Nichts für Extremtrinker

Das Trinkprojekt, an dem auch sie teilnahm, habe bei ihren Jugendlichen durchaus zu einem Bewusstseinswandel geführt: „Früher standen die Jugendlichen schon mal mit der Flasche Schnaps vor dem Jugendclub.“ Heute sei sie ganz erstaunt. wie viele Gedanken sich mancher von ihnen über seinen Alkoholkonsum mache. Auch Schramm verweist auf positive Erfahrungen: Dass Erwachsene Jugendlichen in Sachen Alkohol mal nicht mit dem erhobenen Zeigefinger begegneten, lasse Raum für Eigenverantwortung: „Auf einmal werden untereinander klare Absprachen getroffen; nach dem Motto: Wenn du uns zur Disco fährst, zahlen wir dir die alkoholfreien Getränke.“

Schramm macht aber auch klar, dass das Trinkprojekt nicht mehr jene Jugendlichen ins Visier nehmen kann, deren Alkoholkonsum grenzwertig geworden ist.

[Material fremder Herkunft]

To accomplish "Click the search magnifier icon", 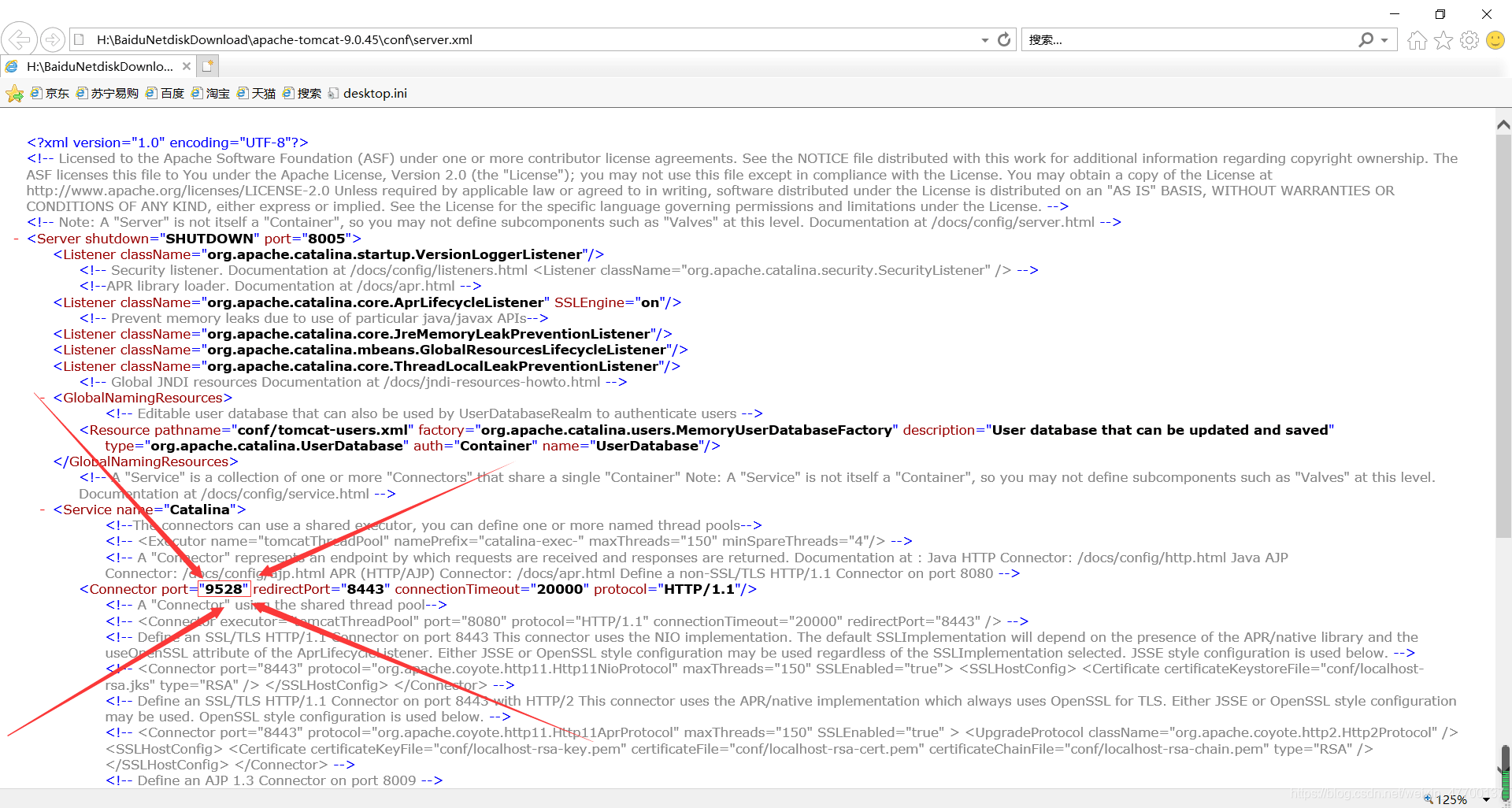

Und das sind noch immer viele: Laut einer aktuellen Schülerbefragung des brandenburgischen Gesundheitsministeriums trinkt jeder fünfte Zehntklässler im Land regelmäßig Alkohol, das heißt mindestens jede Woche. Erschreckend auch der Blick in den Rest der Republik: Laut Statistischem Bundesamt ist die Zahl stationärer Krankenhausaufenthalte in Folge einer Alkoholvergiftung in der Gruppe der 15- bis 19-jährigen Jungen zwischen 2000 und 2008 von knapp rund 47OO auf 13 700 angestiegen.

Dass das Problem des zunehmenden Komasaufens mit dem Trinken unter Laborbedingungen nicht allein zu lösen ist, glaubt dabei auch das Brandenburgische Gesundheitsministerium nicht. „Lieber schlau als blau“, dessen Erfolg bald wissenschaftlich überprüft werden soll, sei deshalb nur ein Instrument neben anderen, bei dem klar sei, dass man nicht nur Befürworter finde, so eine Sprecherin. Die meisten Eltern allerdings, so Simone Schramm, hätten sich bislang überzeugen lassen.